He leído un verso que dice:
“Vivo con tu ligereza entre mis manos”. Ya sabemos que la poesía no se explica,
por mucho que pretenciosamente se instalen artificios entre las líneas de los
poemas más premiados o más reconocidos por los literatos. La poesía es un golpe
al corazón, un arrebato. No necesita explicación. Así es que, cuando leo “vivo con tu ligereza entre mis manos”, ahora
que tú lo escuchas del otro lado del hilo de la radio, no hay mucho que
explicar, porque lo entiendes. La palabra es arte porque te entiendo. Y traigo
hoy aquí, a este rincón de los viernes, ese verso aislado quizá por muchas cosas
que hasta yo mismo desconozco, pero sobre todo porque llevo toda la semana
pensando en lo que yo llevo entre mis manos. ¿De qué clase de ligereza o de qué
pesada carga tienen que ocuparse mis manos?
Y te cuento más.
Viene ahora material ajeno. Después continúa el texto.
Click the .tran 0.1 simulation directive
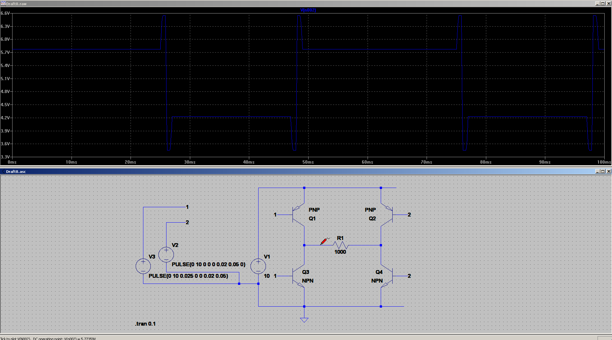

Ayer miraba
las manos de un chico de quince años. Manos huesudas, esqueléticas, manos
arañadas por la ansiedad, tatuadas de cicatrices, enrojecidas de golpes,
cortes, heridas, unas manos de uñas hundidas en la carne, mordidas hasta más
allá de lo posible. Unas manos que dibujan sin pudor el paisaje de la angustia.
Un chico de quince años encerrado en sus tensiones. Me acordaba, al ver sus
manos, de la perfecta manicura de un viejo carpintero, unas manos blancas,
finas, de dedos ágiles pero regordetes, de su agradable charla, de sus sabias
opiniones. Me acordaba del ambiente mágico de su taller de carpintería
condenado al silencio por causa de la jubilación. La luz de la tarde dibujaba
la perfección de las formas bañando toda la estancia desde una claraboya. Los
buriles, los punzones, los destornilladores, descansando en perfecto orden en
sus exactos huecos subrayaban la plácida sensación de alcanzada perfección. Los
olores de las maderas, el polvo acumulado sobre las cajas de tornillos en
desuso, el banco de encolar, las sierras. Las manos del carpintero dibujando
una explicación en el aire incierto. Los ojos cansados del carpintero hablando
de su ictus, de su retiro temprano, de su escasa jubilación. Unas manos y
otras. Un mundo este que se resuelve en Ikea un sábado por la mañana y aquel
lento descubrir los muebles con las manos en el interior de la madera bruta. Y
me dio por pensar que entre el chico y el carpintero jubilado hay un salto al
vacío. Que hubiera sido estupendo para el muchacho poder sentarse a aprender
todo lo que ese hombre sabio ha ido acumulando entre sus manos. Me dio por
pensar que las manos vacías del muchacho de quince años, repletas de estampas
del momento, eran impropias, tan impropias como las manos del jubilado, sin un
rasguño, sin una cicatriz, con la tersura y el color de la piel de un bebé.
¿Por qué hemos tenido que saltarnos ese modo tan feliz de contagio que era la
relación del maestro y su aprendiz? No te digo en qué calle de León está ese
remanso de paz, ni te digo en qué barrio feroz tiene que vivir cada día ese adolescente.
No quiero que sepas lo fácil que sería unir una cosa y la otra. No quiero que a
nadie se le ocurra desenterrar la vieja idea de que los muchachos aprendan de
los ancianos.
Mucho mejor llevarlos a la
Plaza de Toros y montar un espectáculo de esposas, tiros, explosiones,
detenciones a la americana en plan los Hombres de Harrelson como se hizo hace
unos días para conmemorar los 170 años de existencia de la Guadia Civil. La
foto del periódico era toda una declaración de principios. De verdad que a veces
dudo si sabemos qué es lo que nos traemos entre manos.